On Wed, Nov 16, 2016 at 11:15:35PM +0100, Walter Doekes wrote:

> this week we stumbled upon an issue where we could not send mail to certain
> domains, for instance em...@umcg.nl.
> 
> Nov 16 17:04:08 mail postfix/smtp[13330]: warning:
>     no MX host for umcg.nl has a valid address record
> Nov 16 17:04:08 mail postfix/smtp[13330]: 1D1D21422C2:
>     to=<em...@umcg.nl>, relay=none, delay=2257,
>     delays=2256/0.02/0.52/0, dsn=4.4.3, status=deferred
>     (Host or domain name not found. Name service error
>     for name=umcg-nl.mail.protection.outlook.com type=A:
>     Host not found, try again)
> 
> It turned out that this was the cause:
> 
>   $ dig MX umcg.nl +short
>   10 umcg-nl.mail.protection.outlook.com.
> 
>   $ dig NS mail.protection.outlook.com. +short
>   ns1-proddns.glbdns.o365filtering.com.
>   ns2-proddns.glbdns.o365filtering.com.
> 
>   $ dig A umcg-nl.mail.protection.outlook.com.  \
>       @ns1-proddns.glbdns.o365filtering.com. +edns +dnssec |
>     grep FORMERR
>   ;; ->>HEADER<<- opcode: QUERY, status: FORMERR, id: 46904
>   ;; WARNING: EDNS query returned status FORMERR -
>       retry with '+nodnssec +noedns'

I can't reproduce your observations using unbound as the local
resolver:


    $ dig +dnssec +ad +noall +comment +cmd +qu +ans +auth +nocl +nottl \
        -t a umcg-nl.mail.protection.outlook.com

    ; <<>> DiG 9.10.4-P2 <<>> +dnssec +ad +noall +comment +cmd +qu +ans +auth 
+nocl +nottl -t a umcg-nl.mail.protection.outlook.com
    ;; global options: +cmd
    ;; Got answer:
    ;; ->>HEADER<<- opcode: QUERY, status: NOERROR, id: 10562
    ;; flags: qr rd ra; QUERY: 1, ANSWER: 2, AUTHORITY: 0, ADDITIONAL: 1

    ;; OPT PSEUDOSECTION:
    ; EDNS: version: 0, flags: do; udp: 4096
    ;; QUESTION SECTION:
    ;umcg-nl.mail.protection.outlook.com. IN        A

    ;; ANSWER SECTION:
    umcg-nl.mail.protection.outlook.com. A 213.199.154.23
    umcg-nl.mail.protection.outlook.com. A 213.199.154.87

Postfix will not directly query the remote nameserver, and in indeed
with DANE you're supposed to be configured to *only* query the
local resolver.  What resolver is that?  And how is it configured?
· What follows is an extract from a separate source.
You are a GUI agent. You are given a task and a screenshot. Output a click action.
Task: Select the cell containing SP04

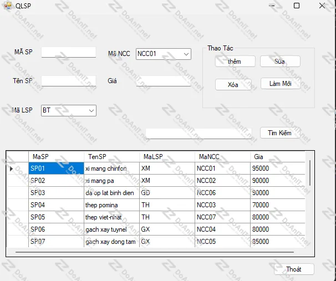(x=55, y=205)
Once the A records come back insecure (AD=0), Postfix will not
query for TLSA records.

> Apparently some Microsoft Office 365 mail servers do not support EDNS and
> return FORMERR. This propagated through our DNS recursors as SERVFAIL and
> caused the lookup to fail.

FORMERR is the expected/standard respose in this case, and your
resolver is expected to fall back to non-EDNS queries.
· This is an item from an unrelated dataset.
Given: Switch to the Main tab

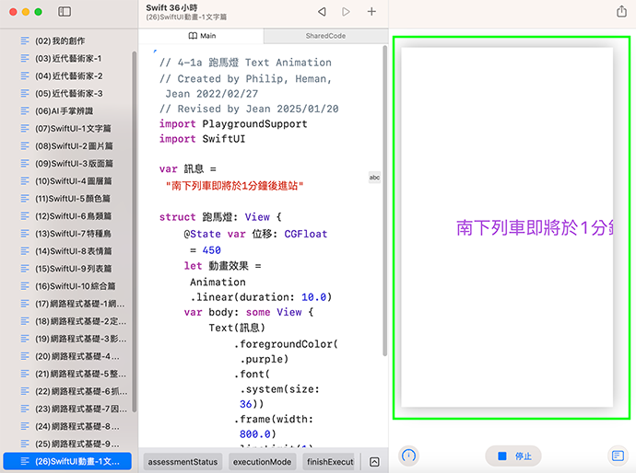Looking at the screenshot, I should [201, 36].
> Some more digging revealed that EDNS was enabled on the query through
> `smtp_addr_list`:
> 
>      else if (smtp_tls_insecure_mx_policy > TLS_LEV_MAY)
>         res_opt = RES_USE_DNSSEC;

That setting affects communication between Postfix and the local
resolver, it does control the options on the next hop query.

> The USE_DNSSEC causes the subsequent queries to use USE_EDNS0 with the DO
> flag and that killed our interoperability with the Microsoft Office 365 DNS.

This analysis is flawed.  Your resolver is not supposed to
unconditionally use EDNS upstream just because the local client is
using EDNS.

> - Apart from Microsoft upgrading their servers to 2016 and supporting EDNS,
> is this issue something postfix should handle?

The problem is your resolver.

> - Would postfix have handled FORMERR but not SERVFAIL and are my caching
> resolvers to blame?

The latter.

> - Should postfix retry the query without EDNS on unexpected errors?

No.

-- 
        Viktor.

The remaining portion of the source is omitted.